Aleksander Miśta (born 7 January 1983) is a Polish chess Grandmaster (2004) and FIDE Trainer (2012).

==Chess career==
Aleksander Miśta is a multiple medalist of the Polish Junior Chess Championship:
- Gold: 1991 (U10), 2000 (U18), 2001 (U18);
- Silver: 2000 (U20), 2003 (U20);
- Bronze: 1993 (U10), 1999 (U16), 2001 (U20), 2002 (U20).

In 2009 he was third in Polish Chess Championship. Aleksander Miśta was runner up at the Miguel Najdorf Memorial Tournament in 2010.

In 2014 he won Banca Feroviar Open tournament in the Arad and was third in the Polish Blitz Chess Championship in Bydgoszcz.

Aleksander Miśta is the former coach of the Polish Women's team for the European Team Chess Championship (2011, Poland team won the silver medal) and the 40th Chess Olympiad (2012).

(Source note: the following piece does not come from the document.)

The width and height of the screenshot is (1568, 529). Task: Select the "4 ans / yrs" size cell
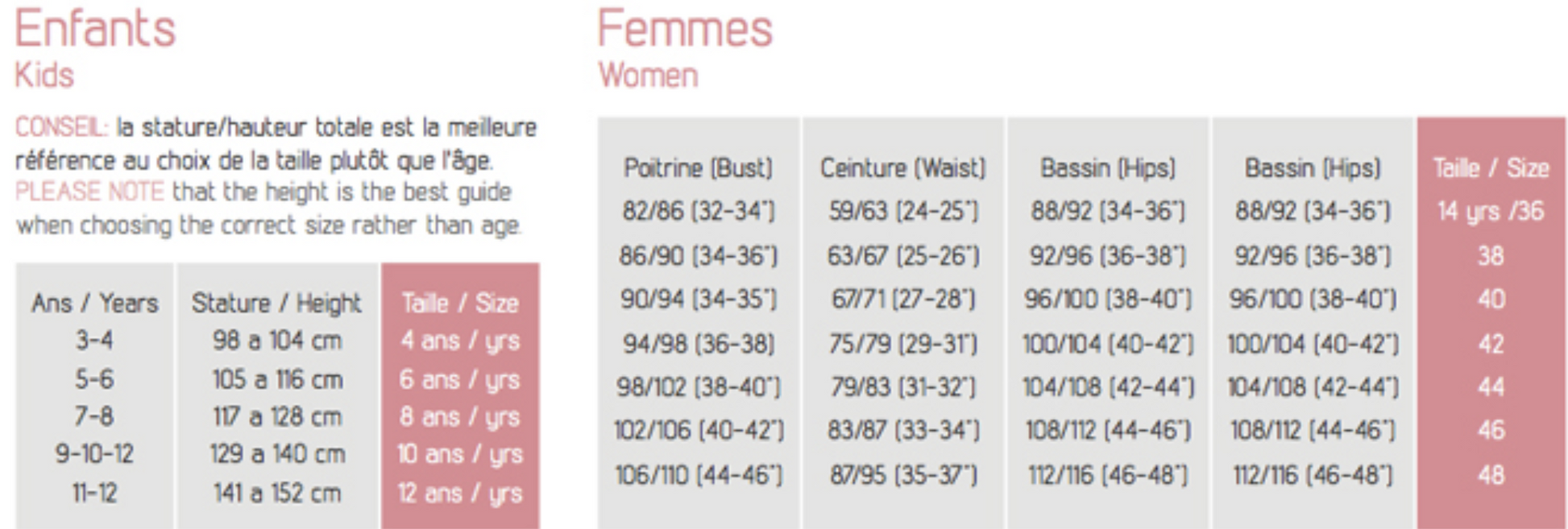(459, 341)
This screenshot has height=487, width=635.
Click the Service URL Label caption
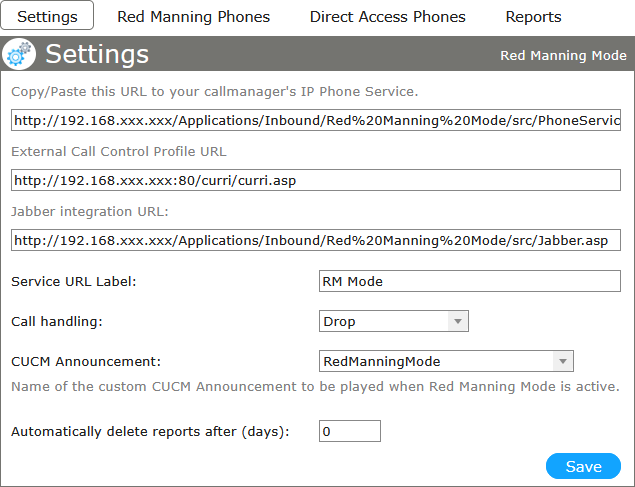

Also Aleksander Miśta is successful in solving chess competition. He three times won team gold for Poland in World Chess Solving Championship:
- 2012 in Kobe,
- 2013 in Batumi,
- 2014 in Bern.

In January 2021, Mista tied for first place with IM Zurab Javakhadze in the Charlotte Chess Center's Winter 2021 GM Norm Invitational held in Charlotte, North Carolina with an undefeated score of 6.0/9.

==Personal life==
Aleksander Miśta studied physics at the Gdańsk University of Technology.